Proxy records of benthic δ¹³C indicate a change in ocean δ¹³C across the deglaciation. The whole ocean deglacial change has been estimated to ∼0.35 ‰ (Peterson et al., 2014; Peterson and Lisiecki, 2018), and the surface-to-deep gradient weakened (shown in numerous studies; see e.g. Curry et al., 1988; Duplessy et al., 1988; Curry and Oppo, 2005; Herguera et al., 2010; Peterson and Lisiecki, 2018, and references therein). Here we compare model ocean δ¹³C of our simulations to the benthic δ¹³C records, to see how well the simulations capture the observed patterns and whether there is a difference in model–data correlation between RED and GAM.

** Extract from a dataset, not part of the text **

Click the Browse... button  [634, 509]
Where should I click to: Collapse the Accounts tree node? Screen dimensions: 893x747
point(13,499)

The model–data comparison in δ¹³C (Sect. 3.1.4) suggests that the Ctrl simulations are overall well correlated with Holocene benthic δ¹³C data (HOL in Table S3). For the Atlantic, the correlation of the Ctrl simulations is higher with the LGM benthic δ¹³C (LGM in Table S3) than with HOL. However, the standard deviations (SDs) suggest that the Atlantic north–south gradient is not as strong as in an LGM ocean state and thus more similar to the modern ocean.

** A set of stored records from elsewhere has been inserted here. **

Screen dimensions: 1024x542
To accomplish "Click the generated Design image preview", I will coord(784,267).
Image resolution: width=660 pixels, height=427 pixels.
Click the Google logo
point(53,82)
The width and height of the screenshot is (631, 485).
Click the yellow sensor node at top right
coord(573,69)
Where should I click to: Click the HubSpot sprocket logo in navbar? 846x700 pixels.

When we apply our combined forcings in the GLcomb simulations, we achieve a stronger δ¹³C gradient in the Atlantic, allowing for a closer match with LGM data in terms of SDs. A stronger gradient in δ¹³C and more depleted values suggest weaker ventilation of the deep ocean. The poor correlation in the Indo-Pacific, which may be partly due to sparse mid-ocean observations for almost 70 % of the ocean volume, makes the global statistics for LGM observations difficult to interpret. The forcings applied to GLcomb are factors that are likely to be important for the glacial ocean circulation and biogeochemistry. However, these forcings are not sufficient to reproduce a full glacial state (i.e. the use of the term glacial-like simulations rather than LGM simulation). Other forcings that have shown to be important for modelling of glacial δ¹³C are, for example, brine rejection (Bouttes et al., 2010, 2011), and freshwater forcing (Schmittner et al., 2002; Hewitt et al., 2006; Bouttes et al., 2012). The fact that some important forcings are missing is likely the main cause for the model–data discrepancy, and the reason for why we do not achieve a glacial Pacific Ocean circulation consistent with observed δ¹³C patterns.

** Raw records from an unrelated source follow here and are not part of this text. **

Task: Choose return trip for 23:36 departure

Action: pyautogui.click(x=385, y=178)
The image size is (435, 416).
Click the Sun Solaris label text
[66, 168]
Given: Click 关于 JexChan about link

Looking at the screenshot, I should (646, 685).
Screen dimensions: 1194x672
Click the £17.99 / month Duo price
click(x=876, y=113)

Each of the two observational datasets (HOL and LGM) displays similar correlations across the two model simulations. The correlation of the HOL δ¹³C records with Ctrl_RED, Ctrl_GAM, GLcomb_RED, and GLcomb_GAM is in all cases between 0.76 and 0.78. Meanwhile, the correlation of LGM δ¹³C records with the same four simulations is in all cases between 0.55 and 0.58. That our GLcomb simulations still correlate so well with the HOL dataset suggests the applied forcings have not caused these simulations to be clearly different from Ctrl in terms of water mass distribution. For the same reason, the correlation with LGM δ¹³C records does not significantly improve from Ctrl to GLcomb. The water mass distribution in cGENIE is strongly constrained by the resolution of the model, especially in the vertical. Changes in temperature and salinity that should cause changes in water mass volume may not be sufficient to allow a water mass to extend to the next vertical level of the model. As a consequence, while the gradient between water masses may become more or less pronounced, the interface of water masses may still remain at the same depth. The applied changes affect the chemical and biological conditions for ocean carbon storage, such as CO₂ solubility (temperature dependent) and nutrient availability, more than the physical conditions, such as water mass volume and turnover time. To achieve a full glacial state with cGENIE, with a more glacial-like water mass distribution, additional physical forcings (see above) are likely to be required.

How δ¹³C is represented in cGENIE is detailed in Appendix B. The very small differences between RED and GAM suggests that using variable stoichiometry does not impact our ability to represent the δ¹³C patterns seen in observational data. However, we note that some retuning of the modern control state is recommended before cGENIE with variable stoichiometry is used in other studies.